=== Task item ===
Write out exactly the lines from the one that contains "Instruction: Go to Multitasking settings" down to the last line of the material below, keeping both ends and omitting pictures.

=== Dataset content ===
========================================

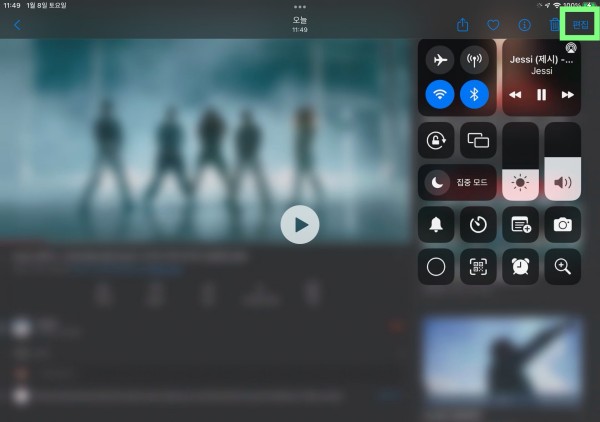
Task: Toggle silent mode bell icon
Action: (x=436, y=225)
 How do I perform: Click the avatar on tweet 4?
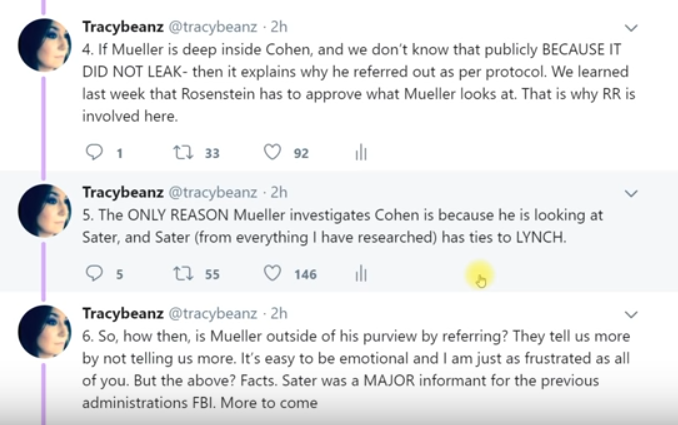coord(45,45)
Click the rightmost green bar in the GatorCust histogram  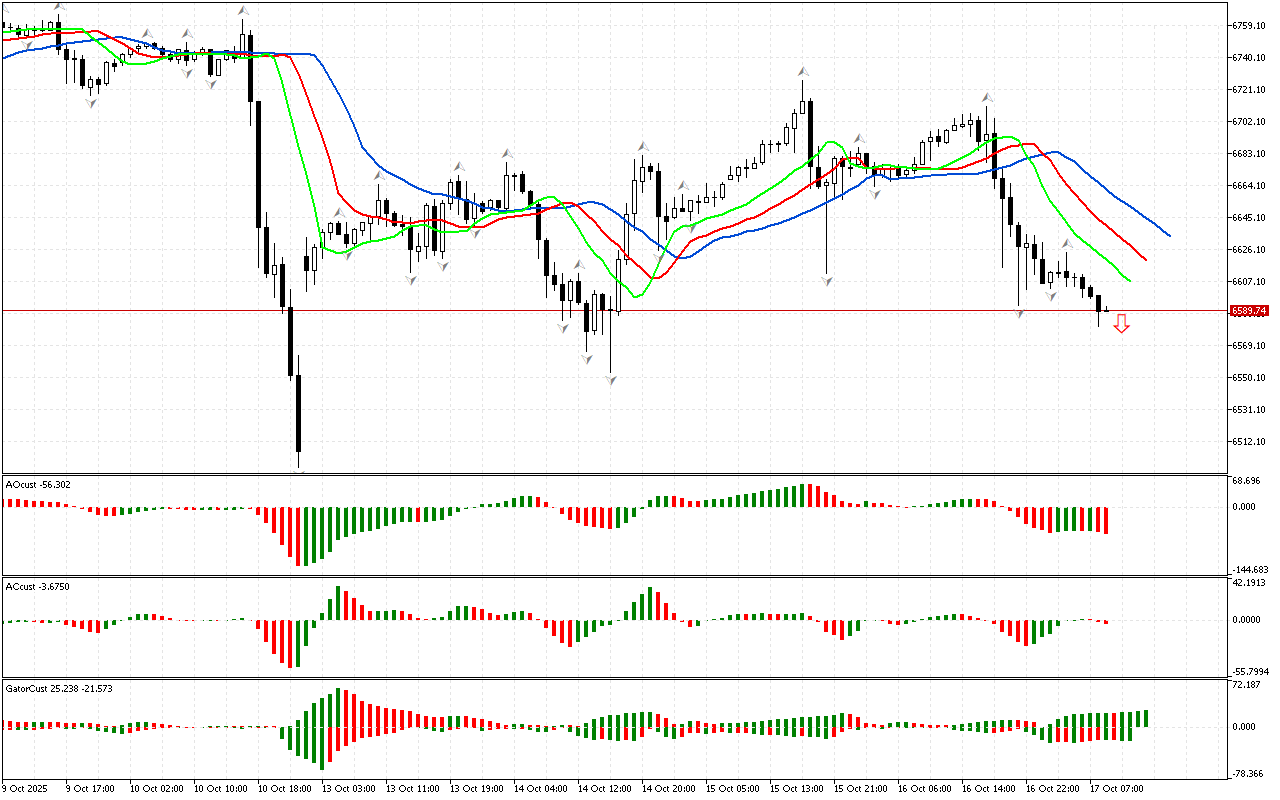[1145, 718]
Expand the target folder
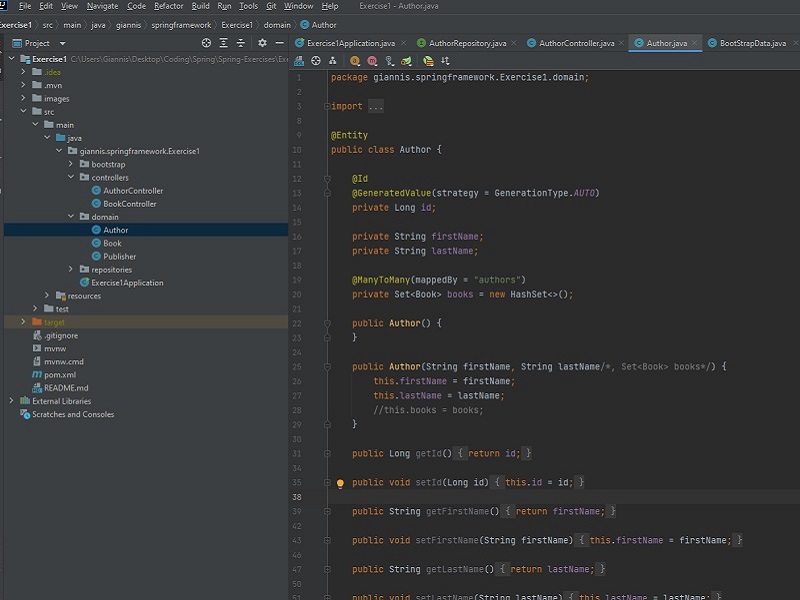Viewport: 800px width, 600px height. click(23, 322)
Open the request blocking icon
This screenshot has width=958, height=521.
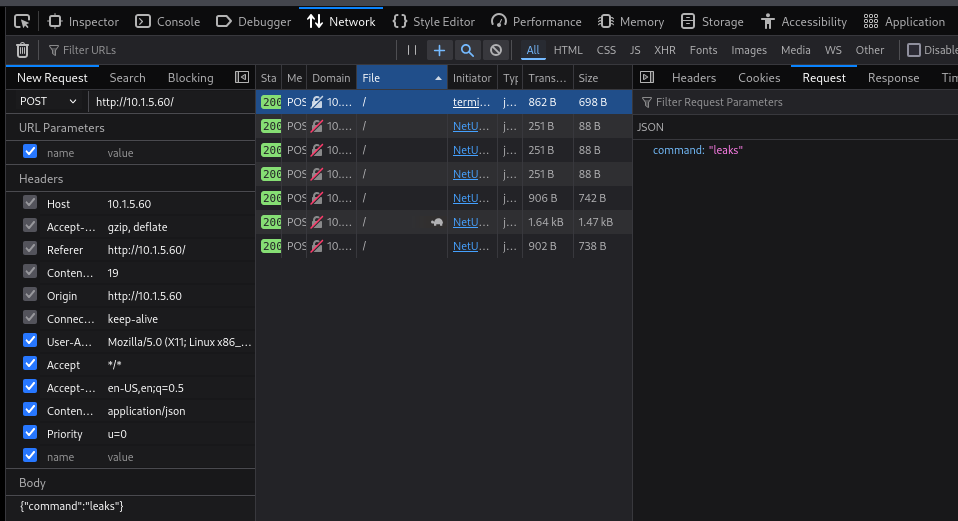click(x=495, y=50)
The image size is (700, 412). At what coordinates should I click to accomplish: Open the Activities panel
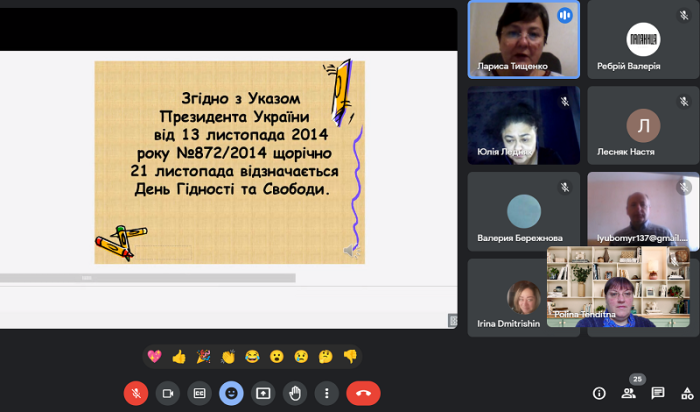coord(687,393)
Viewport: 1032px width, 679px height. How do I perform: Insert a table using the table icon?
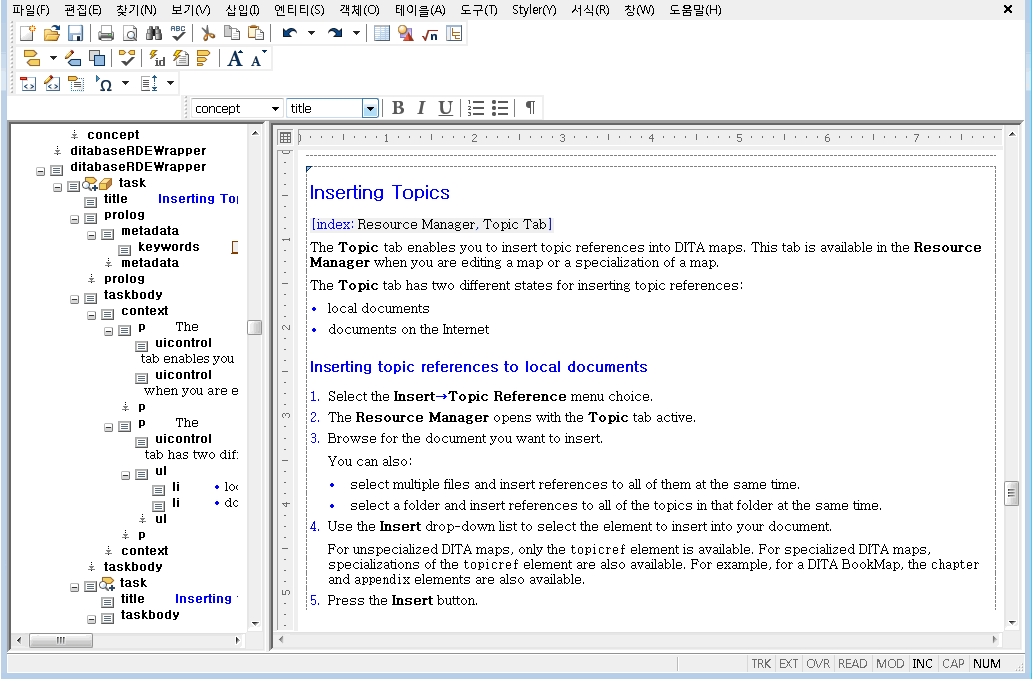click(x=382, y=34)
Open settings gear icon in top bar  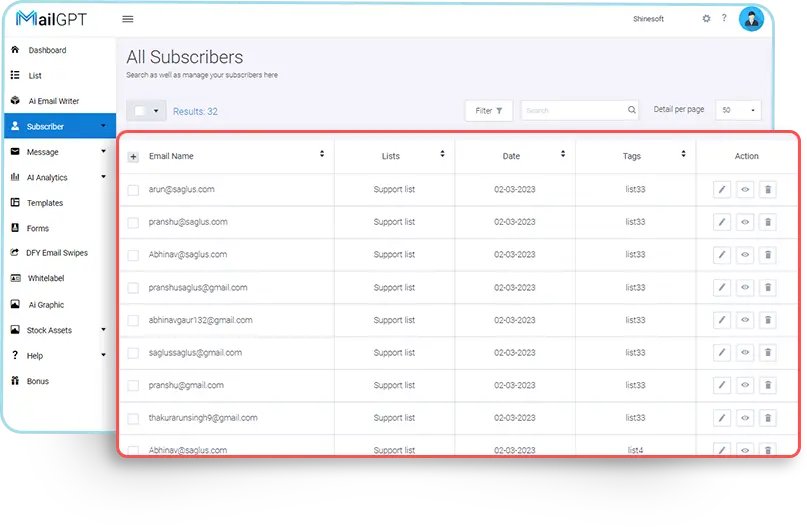click(706, 19)
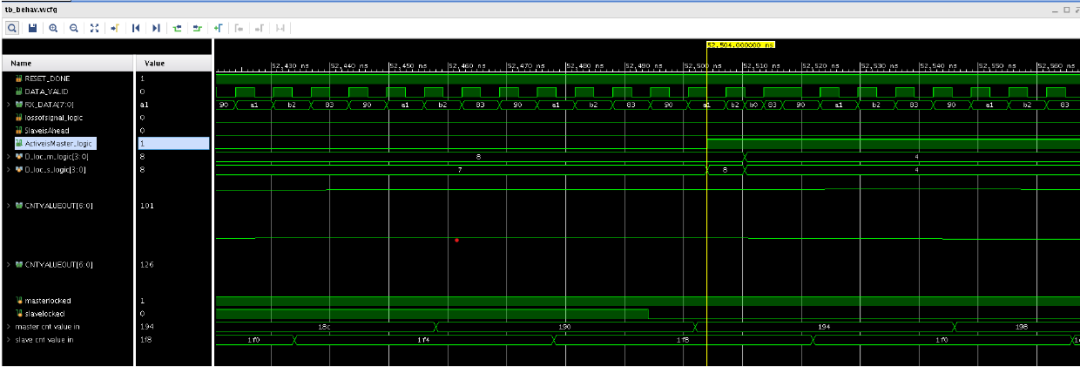Expand the D_loc_m_logic[3:0] signal
This screenshot has height=367, width=1080.
click(8, 156)
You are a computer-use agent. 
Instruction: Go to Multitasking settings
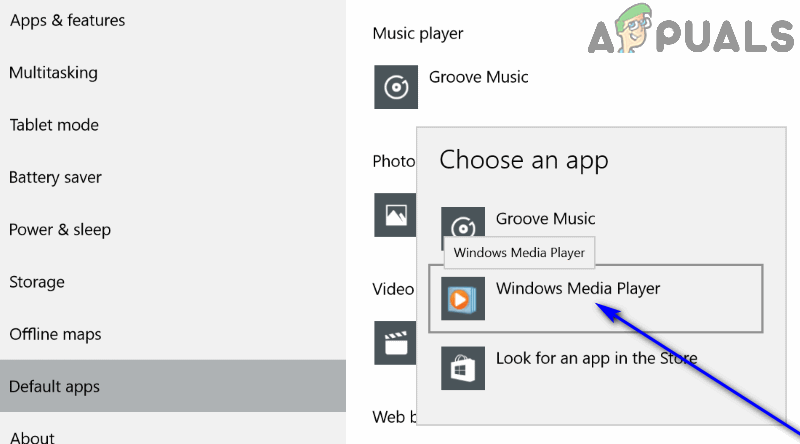53,73
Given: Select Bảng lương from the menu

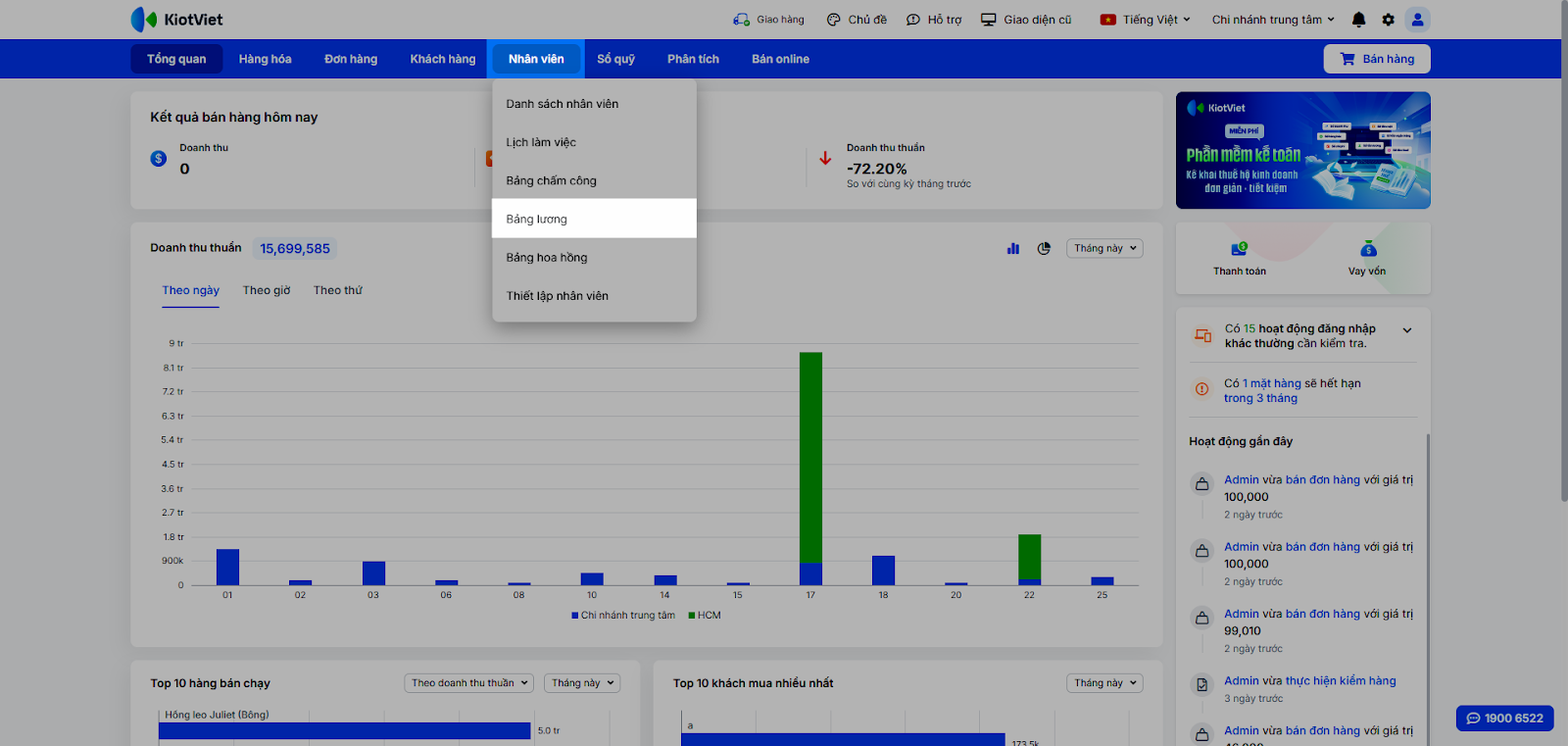Looking at the screenshot, I should pyautogui.click(x=537, y=219).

========================================

=== Final answer ===
Instruction: Go to Multitasking settings
53,73
Given: Select Bảng lương from the menu

Looking at the screenshot, I should pyautogui.click(x=537, y=219).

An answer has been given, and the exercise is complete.